Alternative Splicing in White Blood Cells: A Biomarker for Fragile X Syndrome
Fragile X syndrome affects different people in very different ways, and we don’t know why. We need biomarkers (objective measures connected to a person’s biology) to measure whether a treatment is helping.
This team has discovered 1600 significant biomarkers for Fragile X syndrome which can be measured with a blood test. With 1600 data points, which vary from one person with Fragile X to the next, we could understand why some people are affected more than others and – better yet – determine how to optimize treatment for each individual.

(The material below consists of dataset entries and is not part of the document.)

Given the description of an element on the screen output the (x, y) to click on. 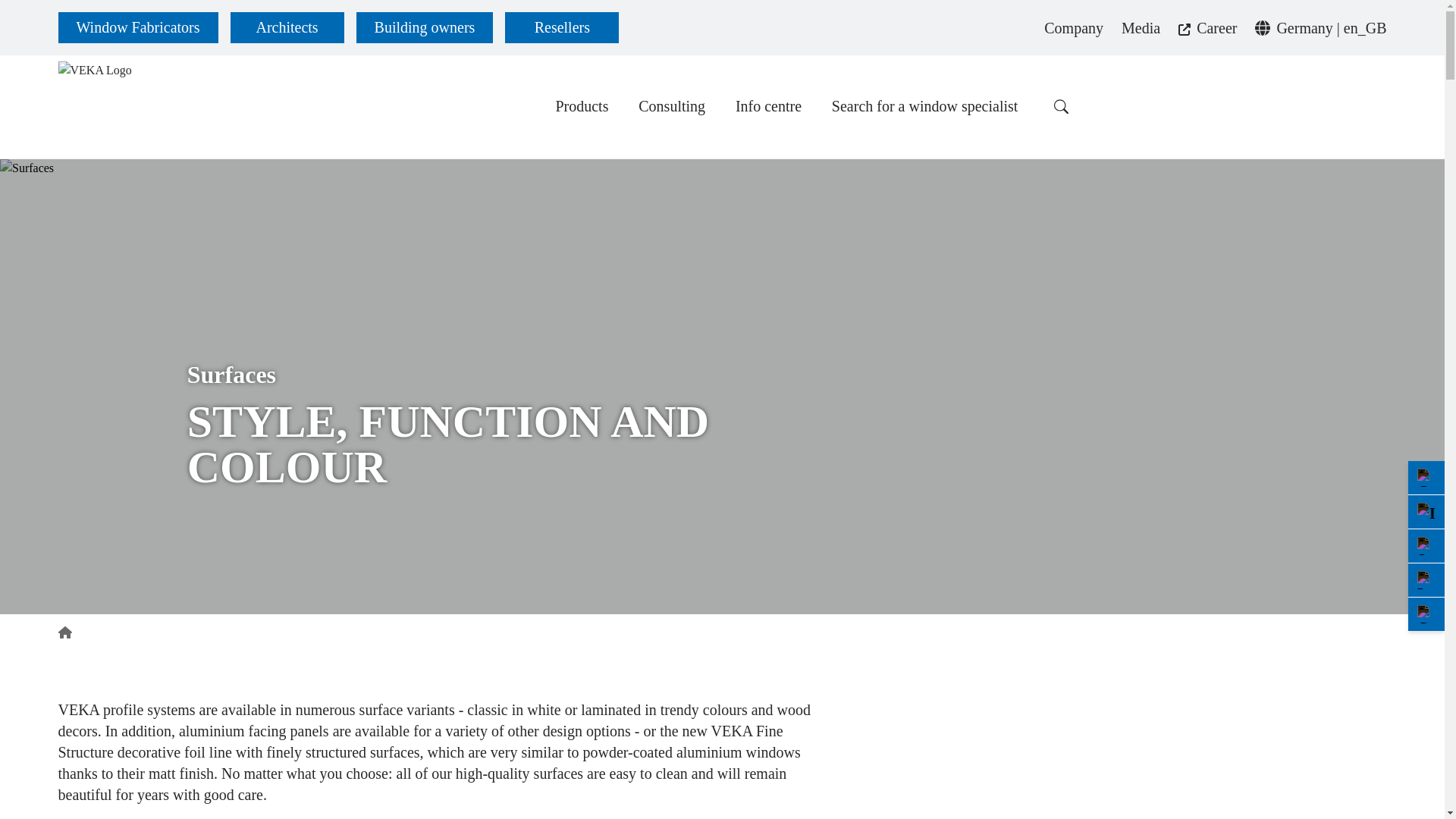
Resellers (561, 27)
Building owners (424, 27)
Architects (286, 27)
Company (1073, 26)
Media (1140, 26)
Building owners (424, 27)
Architects (286, 27)
Resellers (561, 27)
Media (1140, 26)
Window Fabricators (137, 27)
Given the description of an element on the screen output the (x, y) to click on. 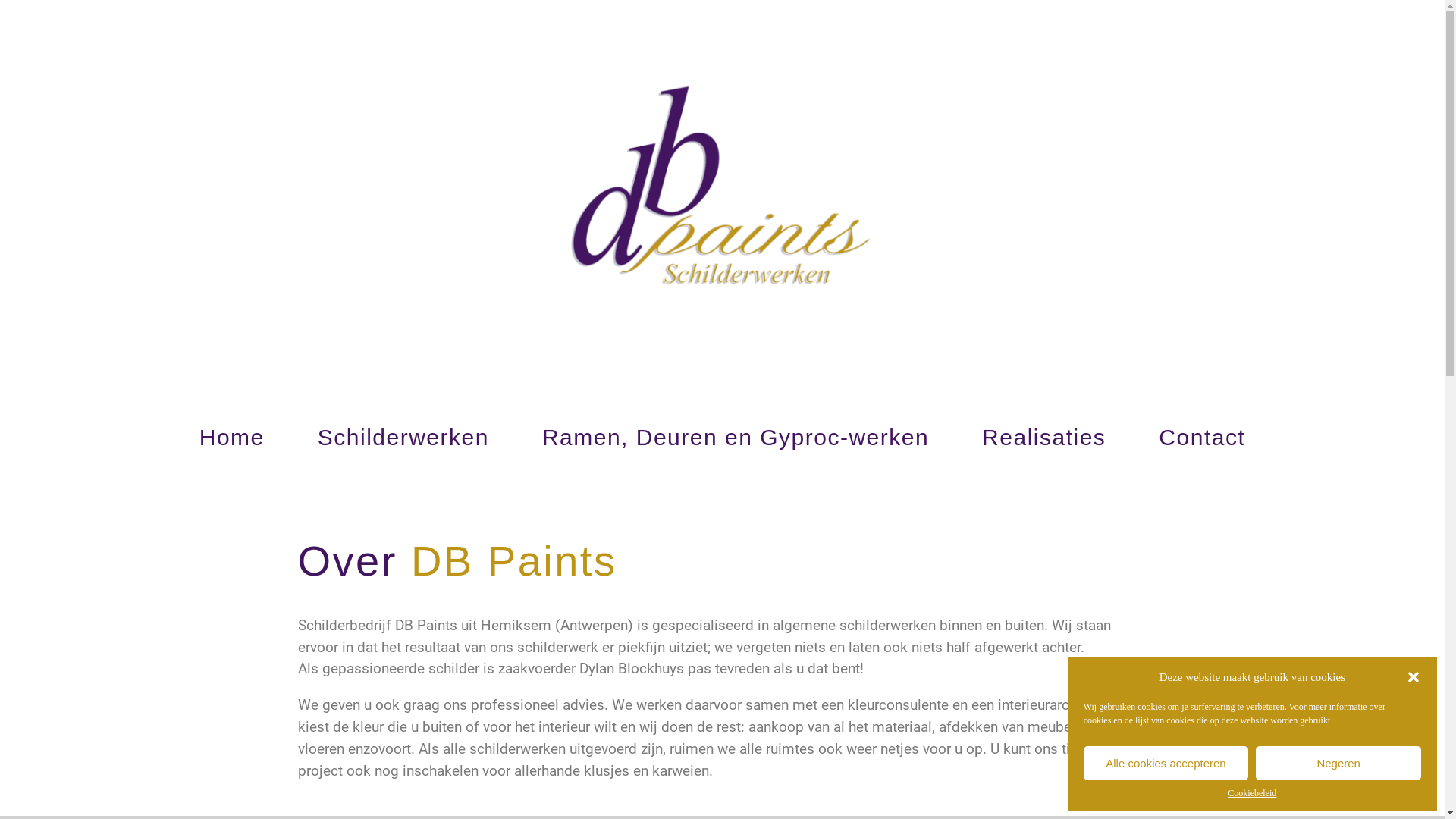
Realisaties Element type: text (1043, 437)
Contact Element type: text (1201, 437)
Alle cookies accepteren Element type: text (1165, 763)
DB Paints Element type: text (514, 560)
Home Element type: text (231, 437)
Ramen, Deuren en Gyproc-werken Element type: text (735, 437)
Cookiebeleid Element type: text (1251, 793)
Negeren Element type: text (1338, 763)
Schilderwerken Element type: text (403, 437)
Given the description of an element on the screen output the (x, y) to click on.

Drs. Joel Richter and Sneha Shah at UMass Chan Medical School and Dr. Elizabeth Berry-Kravis at Rush University Medical Center have made a breakthrough discovery which points to using an antisense oligonucleotide (ASO) to treat Fragile X syndrome. They published their findings, "Antisense oligonucleotide rescue of CGG expansion–dependent FMR1 mis-splicing in fragile X syndrome restores FMRP" in the Proceedings of the National Academy of Sciences and Dr. Michael Tranfaglia explains the implications of their findings in a recent research update Innovative Breakthrough in Fragile X Treatment: The Promise of Antisense Oligonucleotide (ASO) Therapy
By Joel Richter, PhD
A long-sought goal in Fragile X syndrome (FXS) research is the development of stable, robust, easily accessible, and quantifiable biomarkers for the disorder. Reliable biomarkers for FXS would address a number of issues that have hampered successful outcomes of some therapeutic trials. For example, several drugs used to treat FXS have been based on results from animal models, particularly one or two in-bred strains of mice. Although such therapeutics often strongly mitigate FXS-like pathophysiologies in mice, similar achievements have been noticeably less frequent in diverse human populations. These observations indicate that human-based biomarkers would more reliably predict outcomes of clinical trials. Human-based biomarkers could help stratify patient populations so that therapies could be targeted to certain individuals that would be most likely to respond in a positive way. Additionally, biomarkers that can be frequently tested and monitored are very helpful in determining drug response more effectively.
Our collaboration has sought to identify multiple strong Fragile X syndrome biomarkers in human white blood cells (WBCs) using a blood test. We find that FXS individuals (ages 12-38 years) display about 1600 statistically significant changes in RNA levels and alternative pre-mRNA processing (splicing) events. One of our goals is to determine whether similar RNA alterations are also detected in FXS children. Another goal is to assess whether WBC RNA levels and/or splicing can be predictive of cognitive ability. WBC RNA from FXS patients that have been stratified based on IQ scores will be deep sequenced and analyzed for differential expression and splicing. If we are able to successfully co-stratify IQ with RNA mis-regulation in WBCs, we will explore several new avenues of investigation. For example, we will ascertain whether drugs used to treat FXS patients alter the WBC RNA population and correlate with success of the drug and whether a specific RNA signature might be predictive of a drug therapy outcome.